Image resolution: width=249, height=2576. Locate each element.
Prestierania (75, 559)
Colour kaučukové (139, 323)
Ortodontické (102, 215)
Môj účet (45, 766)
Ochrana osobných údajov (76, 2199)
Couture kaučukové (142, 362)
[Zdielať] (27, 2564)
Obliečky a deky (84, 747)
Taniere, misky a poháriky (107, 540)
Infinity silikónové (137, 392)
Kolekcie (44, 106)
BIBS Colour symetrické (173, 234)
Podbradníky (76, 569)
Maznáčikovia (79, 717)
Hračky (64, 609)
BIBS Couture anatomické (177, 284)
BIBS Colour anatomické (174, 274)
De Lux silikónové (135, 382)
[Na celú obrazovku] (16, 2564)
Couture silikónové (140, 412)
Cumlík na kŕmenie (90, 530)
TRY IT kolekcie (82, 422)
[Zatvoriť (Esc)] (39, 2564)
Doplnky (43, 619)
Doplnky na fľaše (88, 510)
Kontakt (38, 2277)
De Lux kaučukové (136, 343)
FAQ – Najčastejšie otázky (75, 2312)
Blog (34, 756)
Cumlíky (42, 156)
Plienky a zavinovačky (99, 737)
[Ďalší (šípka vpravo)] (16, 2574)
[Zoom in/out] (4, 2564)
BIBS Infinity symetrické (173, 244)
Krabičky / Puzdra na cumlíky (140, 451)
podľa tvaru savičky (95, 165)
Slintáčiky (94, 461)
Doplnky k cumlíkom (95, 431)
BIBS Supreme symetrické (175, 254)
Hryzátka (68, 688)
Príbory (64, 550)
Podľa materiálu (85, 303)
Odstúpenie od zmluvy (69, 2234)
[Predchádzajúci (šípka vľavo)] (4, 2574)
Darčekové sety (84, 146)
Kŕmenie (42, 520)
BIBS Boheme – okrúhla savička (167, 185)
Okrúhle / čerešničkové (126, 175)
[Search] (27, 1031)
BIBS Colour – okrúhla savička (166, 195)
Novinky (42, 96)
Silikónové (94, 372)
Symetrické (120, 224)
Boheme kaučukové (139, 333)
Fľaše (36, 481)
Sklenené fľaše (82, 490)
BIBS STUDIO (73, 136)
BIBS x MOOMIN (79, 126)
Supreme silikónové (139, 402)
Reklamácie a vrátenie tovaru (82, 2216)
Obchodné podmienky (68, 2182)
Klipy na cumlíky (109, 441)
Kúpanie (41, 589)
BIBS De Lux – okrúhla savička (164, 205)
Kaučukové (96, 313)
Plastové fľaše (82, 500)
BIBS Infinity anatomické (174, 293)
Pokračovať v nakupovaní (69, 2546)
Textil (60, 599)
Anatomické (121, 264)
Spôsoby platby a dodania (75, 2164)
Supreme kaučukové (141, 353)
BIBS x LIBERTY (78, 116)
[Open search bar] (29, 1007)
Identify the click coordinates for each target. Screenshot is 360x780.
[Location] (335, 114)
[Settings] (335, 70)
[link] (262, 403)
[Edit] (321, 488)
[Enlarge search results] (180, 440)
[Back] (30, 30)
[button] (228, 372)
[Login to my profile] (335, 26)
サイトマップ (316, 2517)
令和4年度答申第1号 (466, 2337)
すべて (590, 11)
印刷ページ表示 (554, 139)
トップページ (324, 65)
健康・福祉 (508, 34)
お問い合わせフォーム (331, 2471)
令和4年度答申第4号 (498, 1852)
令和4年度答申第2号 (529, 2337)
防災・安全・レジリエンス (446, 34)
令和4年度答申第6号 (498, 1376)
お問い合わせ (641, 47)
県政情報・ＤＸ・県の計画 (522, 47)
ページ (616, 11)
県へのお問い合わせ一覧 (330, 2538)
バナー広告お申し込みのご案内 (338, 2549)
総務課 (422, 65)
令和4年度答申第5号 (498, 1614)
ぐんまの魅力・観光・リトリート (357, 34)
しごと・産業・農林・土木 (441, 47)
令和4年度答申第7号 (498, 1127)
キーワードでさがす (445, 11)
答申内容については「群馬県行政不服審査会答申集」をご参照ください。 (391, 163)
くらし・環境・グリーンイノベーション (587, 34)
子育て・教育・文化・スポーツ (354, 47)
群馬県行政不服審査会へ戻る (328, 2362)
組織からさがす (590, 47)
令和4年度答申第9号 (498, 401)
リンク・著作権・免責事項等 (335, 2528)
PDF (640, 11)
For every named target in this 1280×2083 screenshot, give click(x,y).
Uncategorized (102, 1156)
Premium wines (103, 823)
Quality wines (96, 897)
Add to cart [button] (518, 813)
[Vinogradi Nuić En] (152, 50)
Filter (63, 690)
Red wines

## WHAT YOU SHOULD DO:
Exactly as they appear, write out the lines from the one containing "令和4年度答申第9号 (498, 401)" through the final line of the entries above, both included.

## ANSWER:
令和4年度答申第9号 (498, 401)
リンク・著作権・免責事項等 (335, 2528)
PDF (640, 11)
For every named target in this 1280×2083 screenshot, give click(x,y).
Uncategorized (102, 1156)
Premium wines (103, 823)
Quality wines (96, 897)
Add to cart [button] (518, 813)
[Vinogradi Nuić En] (152, 50)
Filter (63, 690)
Red wines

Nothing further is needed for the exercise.